FEDERAL (Canadian OH&S News)
Failure to adequately review weather conditions for an intended flight route and incomplete navigation charts contributed to the death of two helicopter pilots who crashed into a radio telecommunications tower in 2010, concludes a report from the Transportation Safety Board of Canada (TSB).
On July 23, 2010, a helicopter operated by Essential Helicopters departed North Bay, Ontario for a flight to Kapuskasing, Ontario, says the report, released on January 31. During the flight, poor weather conditions were encountered and the helicopter collided with the 24-metre high steel tower near Elk Lake, striking the ground and fatally injuring the pilot and his passenger, another pilot from Essential Helicopters.
The TSB report notes that while the pilot requested current and forecasted routine weather reports for North Bay, Timmins and Kapuskasing, he did not seek weather information from other airports located near the flight route, such as those for the communities of Sudbury and Earlton.
“Had the pilot received all of the available weather information, it might have affected his decision to depart,” the report says, noting there was light rain and an overcast ceiling forecast for Earlton, near the crash location, around the time of the crash. “Due to the deteriorating weather conditions, the pilot flew the helicopter at a low altitude. Reduced visibility likely obscured the tower and reduced the available reaction time the pilot had to avoid the tower.”
The TSB also reports that GPS data did not indicate any sudden manoeuvring. “The velocity and course appeared constant, implying the pilot did not see the tower with enough time to react prior to impact, likely because the tower was obscured by the weather, or blended into the overcast conditions.”
The grey-coloured tower was located on top of a hill, but “did not meet the height requirements to be lighted or marked, or meet the [91-metre] mark to be deemed a significant hazard.” (The Canadian Aviation Regulations recommend that any obstruction greater than 300 feet or one that is assessed as a likely hazard to aviation safety be marked and/or lighted).

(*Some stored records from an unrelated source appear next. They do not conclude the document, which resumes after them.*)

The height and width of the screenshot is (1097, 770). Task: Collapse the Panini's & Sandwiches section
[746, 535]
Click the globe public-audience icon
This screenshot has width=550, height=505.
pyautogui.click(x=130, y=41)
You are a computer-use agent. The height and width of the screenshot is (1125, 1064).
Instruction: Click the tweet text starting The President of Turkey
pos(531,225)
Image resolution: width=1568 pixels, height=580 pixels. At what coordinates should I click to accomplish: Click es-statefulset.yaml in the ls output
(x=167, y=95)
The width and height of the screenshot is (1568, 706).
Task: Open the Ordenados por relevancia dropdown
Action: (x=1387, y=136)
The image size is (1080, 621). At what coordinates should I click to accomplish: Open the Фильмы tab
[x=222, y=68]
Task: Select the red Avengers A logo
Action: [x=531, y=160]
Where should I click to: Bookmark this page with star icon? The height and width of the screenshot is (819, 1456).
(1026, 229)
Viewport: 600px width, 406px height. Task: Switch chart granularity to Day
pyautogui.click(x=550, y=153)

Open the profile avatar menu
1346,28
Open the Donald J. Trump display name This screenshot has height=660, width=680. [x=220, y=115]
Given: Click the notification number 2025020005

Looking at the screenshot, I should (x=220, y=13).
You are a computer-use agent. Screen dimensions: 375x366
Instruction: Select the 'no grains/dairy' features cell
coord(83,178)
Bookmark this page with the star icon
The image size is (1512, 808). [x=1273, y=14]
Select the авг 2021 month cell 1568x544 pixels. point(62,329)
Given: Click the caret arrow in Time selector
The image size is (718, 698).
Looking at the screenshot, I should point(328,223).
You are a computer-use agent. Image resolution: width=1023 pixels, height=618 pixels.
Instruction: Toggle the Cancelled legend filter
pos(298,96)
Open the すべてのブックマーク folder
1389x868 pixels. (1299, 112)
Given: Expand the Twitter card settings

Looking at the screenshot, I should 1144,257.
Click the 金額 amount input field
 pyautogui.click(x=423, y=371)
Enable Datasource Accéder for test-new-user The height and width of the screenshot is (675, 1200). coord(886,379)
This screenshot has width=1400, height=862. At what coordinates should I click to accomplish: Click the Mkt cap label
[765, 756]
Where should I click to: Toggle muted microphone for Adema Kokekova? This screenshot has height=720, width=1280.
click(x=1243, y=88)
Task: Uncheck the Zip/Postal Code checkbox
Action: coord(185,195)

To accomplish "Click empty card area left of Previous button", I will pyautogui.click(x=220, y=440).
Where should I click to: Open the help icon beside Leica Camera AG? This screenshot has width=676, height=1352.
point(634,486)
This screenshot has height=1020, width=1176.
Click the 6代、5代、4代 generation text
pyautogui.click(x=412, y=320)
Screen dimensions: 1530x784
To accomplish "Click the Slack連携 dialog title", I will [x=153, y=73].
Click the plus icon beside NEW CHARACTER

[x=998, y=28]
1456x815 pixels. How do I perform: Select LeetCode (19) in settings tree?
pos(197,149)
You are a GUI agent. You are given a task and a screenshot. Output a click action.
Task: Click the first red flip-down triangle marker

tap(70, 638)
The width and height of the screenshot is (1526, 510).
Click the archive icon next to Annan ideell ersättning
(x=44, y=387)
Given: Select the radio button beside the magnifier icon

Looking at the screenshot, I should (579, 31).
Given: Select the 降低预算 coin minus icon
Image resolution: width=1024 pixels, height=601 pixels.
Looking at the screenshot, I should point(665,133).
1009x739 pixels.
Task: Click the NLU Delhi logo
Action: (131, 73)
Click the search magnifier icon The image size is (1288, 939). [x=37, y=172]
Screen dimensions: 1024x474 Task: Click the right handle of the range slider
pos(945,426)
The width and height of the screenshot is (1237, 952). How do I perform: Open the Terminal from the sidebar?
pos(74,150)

Another point of note is that the tower in question – owned by the Ontario Ministry of Natural Resources and leased to a logging company – has never been depicted on the visual navigation charts (VNC) used, going back as far as 1985.
Furthermore, the database from NAV CANADA, the country’s civil air navigation services provider, has no data to suggest that the forest fire detection tower or any other obstacle existed at that location.
Charts do not include smaller obstacles
The TSB report says that NAV CANADA maintains that the 1:500,000 scale of the VNC does not allow for the inclusion of smaller obstacles, such as these fire towers, as the number of obstacles would obscure the readability of the chart over large areas.
The safety board says that the pilot had deviated from the intended flight path and reduced the helicopter’s speed, likely due to higher terrain and weather conditions. He was likely navigating using VNCs or GPS, the TSB concludes.
But because the tower was not depicted on the VNC or GPS, the pilot was not likely aware that it existed. In addition, the GPS database was not updated, meaning there was a risk that even known obstructions would not have been displayed.